3.2. Description of Oncholaimus Qingdaoensis Zhang & Platt, 1983
Class Enoplea Inglis, 1983
Order Enoplida Filipjev, 1929
Family Oncholaimidae Filipjev, 1916
Genus Oncholaimus Dujardin, 1845
3.2.1. Material Examined
The examined material included three males (MABIK NA00156663, KIOST NEM-1-2565, and KIOST NEM-1-2604) and two females (KIOST NEM-1-1719 and KIOST NEM-1-2605), mounted in anhydrous glycerin between two coverslips on an HS slide, sealed with nail polish.

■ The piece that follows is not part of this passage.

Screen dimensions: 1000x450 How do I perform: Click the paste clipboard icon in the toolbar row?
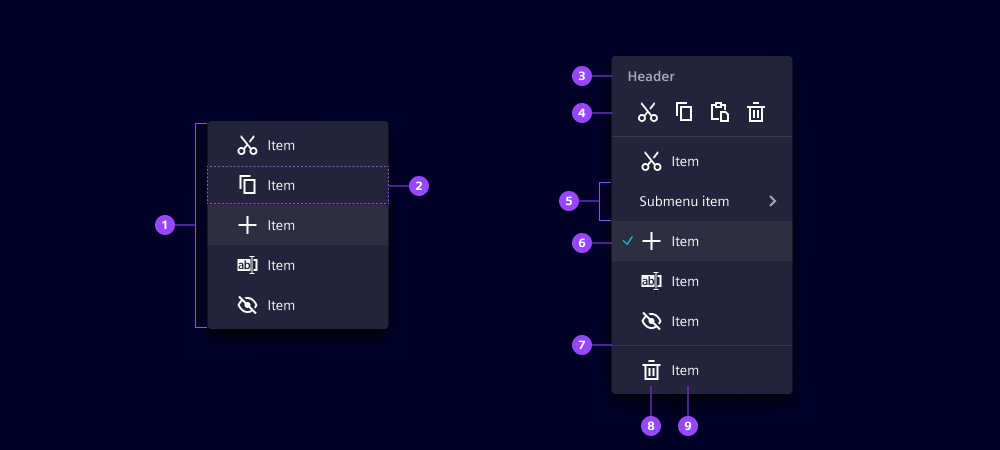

One male specimen (MABIK NA00156663) was deposited in the nematode collection at the specimen conservation room of the Marine Biodiversity Institute of Korea (MABIK), and the other specimens were deposited in the Bio-Resources Bank of Marine Nematodes (BRBMN), Korea Institute of Ocean Science and Technology.

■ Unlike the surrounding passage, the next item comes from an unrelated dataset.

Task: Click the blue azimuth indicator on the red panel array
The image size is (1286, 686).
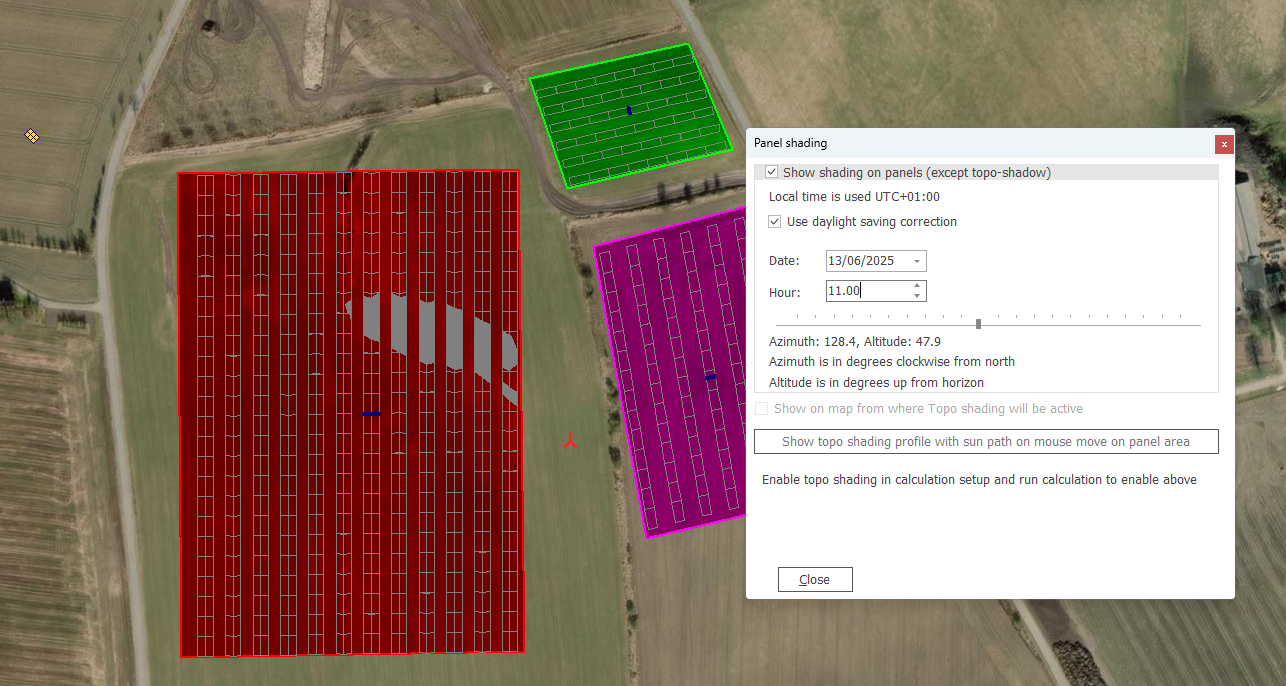Action: tap(371, 414)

3.2.2. Locality and Habitats
One male (MABIK NA00156663) and one female (KIOST NEM-1-1719) were collected from the intertidal sandy sediments of Namildae beach (34°55′34.34″ N, 128°05′43.11″ E), Sacheon-si, Gyeongsangnam-do on 19 January 2017 by H. Lee and H. J. Lee. Two males (KIOST NEM-1-2565 and KIOST NEM-1-2604) and one female (KIOST NEM-1-2605) were collected from the intertidal sandy sediments of Ujeon beach (34°58′18.00″ N, 126°08′11.00″ E), Sinan-gun, Jeollanam-do on 26 May 2020 by H. Lee and H. S. Rho.
3.2.3. Measurements
See Table 3 for measurements and morphometrics.
3.2.4. Description
Males: Bodies are comparatively long (3379–3715 µm) and slender, typically cylindrical in appearance (Figure 6A). The maximum body diameter at the mid body level is 41–44 µm. The head is constricted immediately posterior to the cephalic setae (Figure 6C and Figure 8A). The head region (28–29 µm in width) has typically six rounded lips, slightly attenuated toward the end, with a minute rounded inner labial papilla. Six outer labial and four cephalic setae are arranged in one circle, almost equal in size (10–12 µm), inserted at the level of the amphideal fovea. The buccal cavity (31–33 µm deep, 17–19 µm wide) has a thick cuticular wall and three well-developed teeth. The left subventral tooth is the largest (26–28 µm), with its tip stretched up to the cephalic setae, while the right subventral and dorsal teeth are almost equal in size (19–21 µm). The amphideal fovea is pocket-like, 10–12 µm in width (corresponding head diameter of 37%–41%), and 5–7 µm in height, located 20–23 µm from the anterior end (Figure 6C and Figure 8B). The pharynx (492–555 µm long) is cylindrical, approximately 15% of the total body length, with a corresponding body diameter of 36–40 µm. The excretory pore is situated 77–84 µm from the anterior end. The nerve ring is situated 229–243 µm from the anterior end, with a corresponding body diameter of 35–38 µm, and 44%–47% of the length of the pharynx (Figure 6B). The somatic setae are sparsely distributed on the surface across the body. Two opposed testes are located on the right side of the intestine. The spicules are short and straight (47–52 µm long), proximally cephalated and pointed distally (Figure 6D,E and Figure 8E). The gubernacula are absent. Four pairs of long and stout setae are located in the cloacal region in a row (Figure 6D,E and Figure 8C). Two unapparent pairs of precloacal spines are situated at the cloacal opening (Figure 6E and Figure 8D). The tail is 74–85 µm long, approximately 2.5–2.7 times the anal body diameter. A conspicuous ventral tail papilla is situated approximately 14–16 µm from the tail tip (Figure 6D,E and Figure 8E). Two pairs of ventral setae (3–4 µm) are situated in the tail papilla.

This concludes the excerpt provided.